According to the 9th report, as a whole, Vavuniya district has experienced widespread and organised enforced disappearances particularly during the period of 2006-2008, before the last phase of the war.
Key Observations of the 9th report of the representatives of the civil society on testimonies
Complaints from the Muslim community
Among the seven hearings held in the Northern Province, this hearing registered the presence of the higher number of Muslim complainants. Nearly all the cases testified by the Muslim families were in relation to the context following the expulsion of the Muslims by the LTTE from the Northern Province in 1990. In response to the Commission’s question on the possibility of the disappeared being alive, the majority of the testifiers voiced their disbelief and those who haven’t obtained the death certificate expressed willingness in obtaining one along with the relevant compensation.

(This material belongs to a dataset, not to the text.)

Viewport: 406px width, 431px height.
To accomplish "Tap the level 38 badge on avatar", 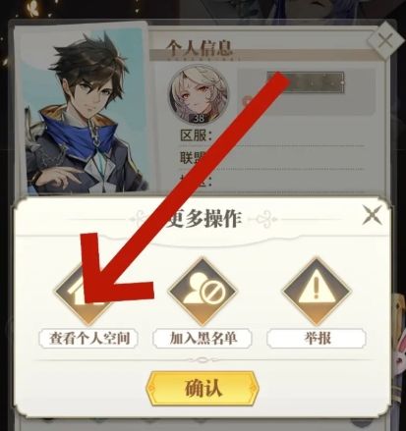I will tap(199, 118).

As per the past hearings, different forms of intimidation undertaken by the Terrorist Investigations Division (TID) and the Criminal investigation Department (CID) officers as phone calls or frequent visits to the residence of the complainants were reported in many testimonies. Generally, such home visits of the CID/TID are regarded as frightening act by most of the families. On the other hand for some families, such visits undertaken by the CID officers increase hopefulness about the existence of the disappeared persons. The enduring culture of fear was evident among some of the complainants, especially in an event where the disappeared person was an ex-LTTE cadre, complainants were hesitant to disclose details when the Commission probed on any links with the LTTE. This could be due to either the fear of potential intimidation at the ground level by the CID/TID actors and/or anxiety over the possible investigations of the Commission fearing that the Commission would pay less consideration on investigating the cases of former LTTE cadres. The Commission also recorded the first testimony that was provided on behalf of a person arrested in 2014 in Palai, Kilinochchi district during Vavuniya hearing. As per the testimony, the arrest was undertaken by the TID for allegedly supporting the re-emergence of the LTTE.

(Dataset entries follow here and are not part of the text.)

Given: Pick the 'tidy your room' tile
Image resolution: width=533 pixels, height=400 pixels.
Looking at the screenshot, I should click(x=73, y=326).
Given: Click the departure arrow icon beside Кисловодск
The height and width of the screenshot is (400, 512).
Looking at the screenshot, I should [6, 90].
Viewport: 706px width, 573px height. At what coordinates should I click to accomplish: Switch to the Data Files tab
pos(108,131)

On the approach adopted by the Commission based on the 9th report of the representatives of the civil society
Cases recognized as ‘out of mandate’
During the early stages of the public hearings, the complainants were informed that the cases classified as “out of mandate” will not be addressed by the Commission, instead they would be communicated to the relevant authorities. However, during the hearings in Vavuniya three cases that could be classified as “out of mandate” due to the location of the incident, were still accepted by the Commission and testimonies were recorded. Nevertheless, where a case has been filed at the Courts by the complainant, the Chairman indicated that the Commission will not interfere in such cases.
Focus on the additional elements of the mandate
In comparison to the past hearings held in Kilinochchi, Mullaithivu and Mannar, this time in Vavuniya only few cases were inquired about the causes of civilian deaths, any ‘collateral damage’ to civilians and violations of international humanitarian law or international human rights law committed by both parties to the armed conflict. This could be merely due to the mode of disappearances held in Vavuniya district prior to the last phase of the war in 2009. Majority of the cases were reported to have been held during 2006-08 and not being directly linked to the final phase of the war. In addition, the majority of the testimonies were provided on behalf of the civilians and very lesser amount of complainants testified on behalf of former LTTE cadres.